Is there a design language that is unique to civic architecture? Critic Robert Campbell posed this question to the architects, judges, and others attending “Function, Form, and Meaning: Design Excellence in Federal Courthouses” last Friday. Hosted by the General Services Administration (GSA), this day-long forum in Washington, D.C., was billed as “a review and national conversation on federal courthouse design.” Campbell’s opening lecture juxtaposed Modern designs with classical models and challenged attendees and speakers to debate whether or not one of these modes is more appropriate for civic buildings.
Taking up Campbell’s challenge, several audience members asked if Modernism has replaced the traditional historical styles as GSA’s de facto style. They cited several high-profile recently completed federal courthouses including projects by Richard Meier, in Phoenix and Central Islip, New York, and one by Morphosis in Eugene, Oregon.

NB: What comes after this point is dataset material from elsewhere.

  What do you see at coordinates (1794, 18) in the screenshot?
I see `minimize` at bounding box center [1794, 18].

But proponents of classicism were well represented. They included Thomas Gordon Smith, AIA, who, as the GSA’s first Architecture Fellow, brings his commitment to classicism to bear on the selection process, and Allan Greenberg, AIA, spoke about his firm’s dedication to continuing historical traditions in contemporary architecture.

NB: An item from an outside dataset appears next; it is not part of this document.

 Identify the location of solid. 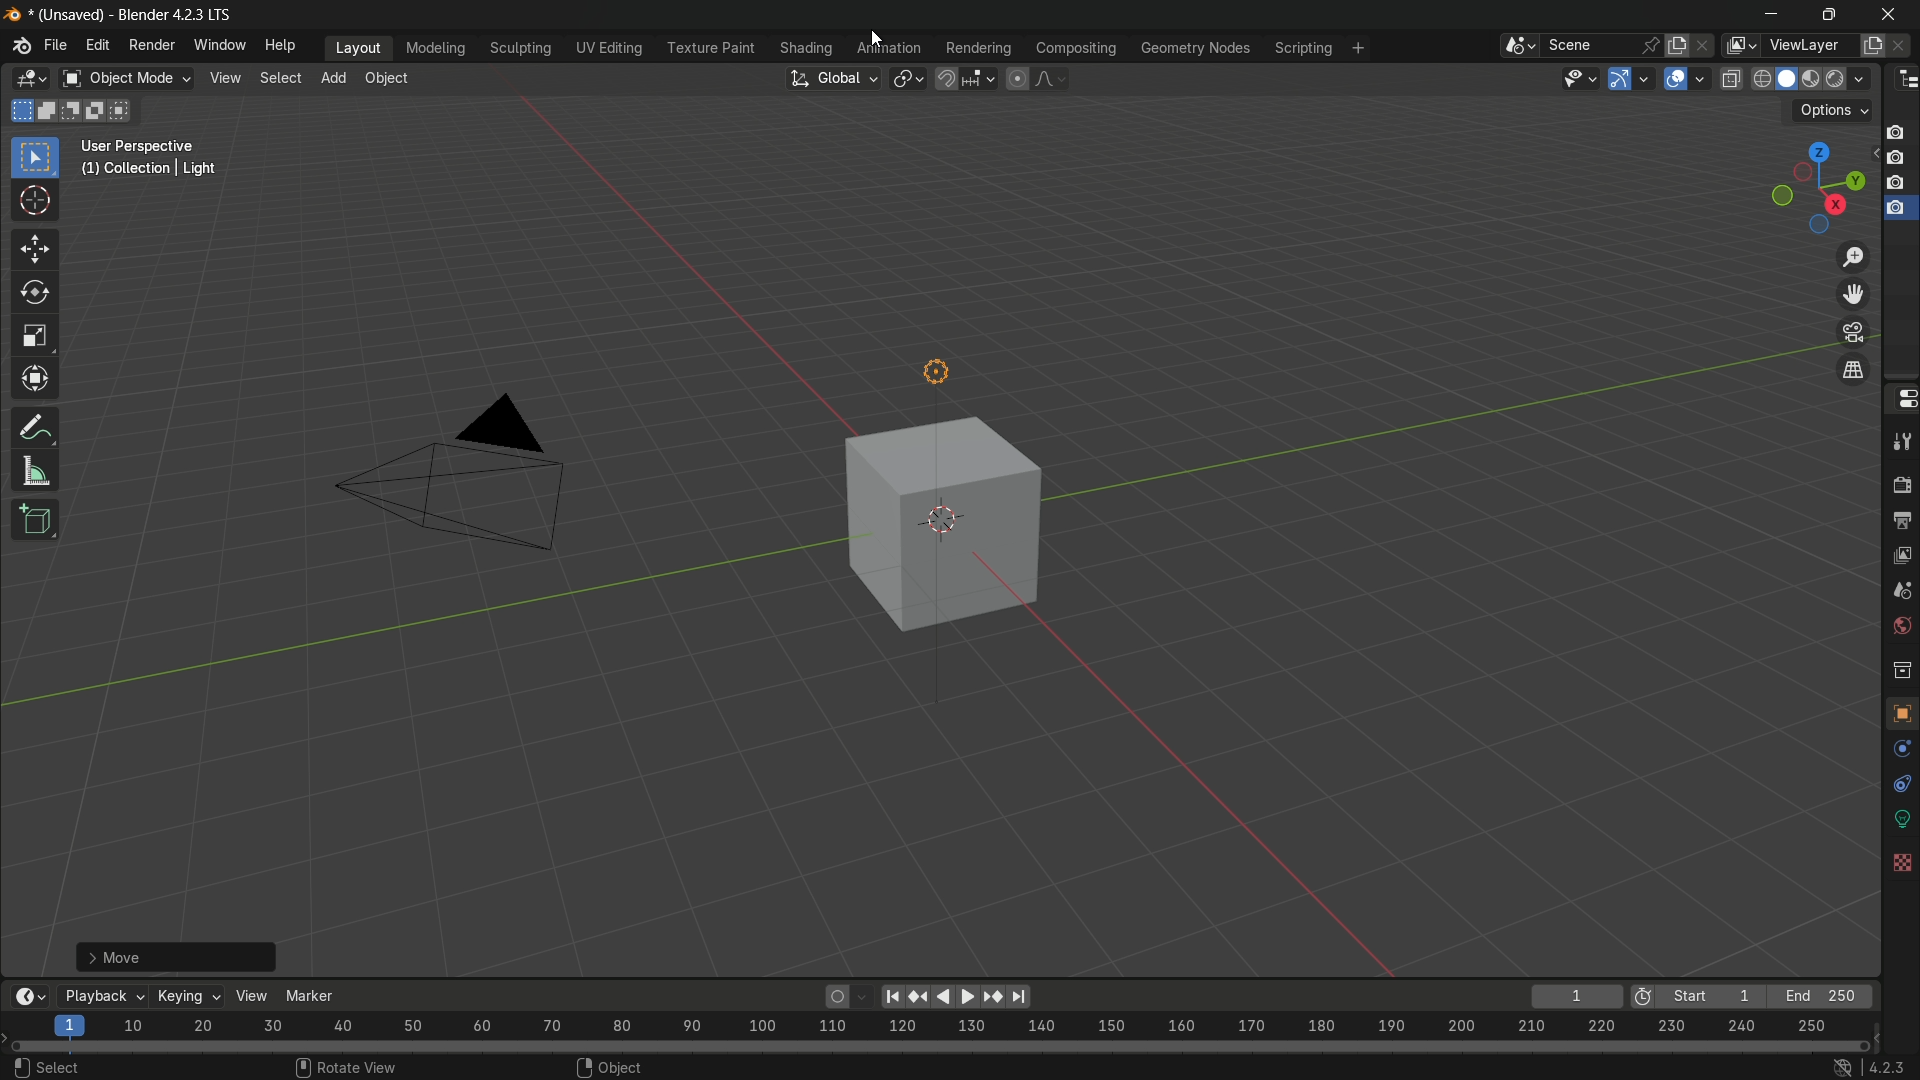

The conference also revealed how just much influence federal judges have during the design process—although the GSA is technically the client for federal buildings—and that the creative tension between architect and user can produce stunning results. U.S. District Court judge Michael R. Hogan chronicled his role in the design and construction of Morphosis’s federal courthouse in Eugene, Oregon. Hogan said that he was advised early in the process that it’s more productive for a client to convey ideas and priorities about a project, and then step aside to let an architect design the building.
Later in the day, associate justice of the U.S. Supreme Court Stephen G. Breyer recounted the time when, as chief judge on the U.S. Court of Appeals for the First Circuit, he and judge Douglas Woodlock assumed leadership roles in the development of the award-winning U.S. Courthouse and Harborpark in Boston, designed by Henry N. Cobb, FAIA, of Pei Cobb Freed & Partners. He explained the how the sequences of spaces were designed to make visitors’ passage from the street to the courtrooms both eventful and august. Articulate and enthusiastic, Breyer demonstrated a thorough understanding of Cobb’s attention to the smallest detail and clearly relished the architect’s mentoring.
In appreciation of his advocacy of the Design Excellence Program, Breyer received special recognition from the GSA for his ongoing support of architecture as a public art relevant to the administration of justice.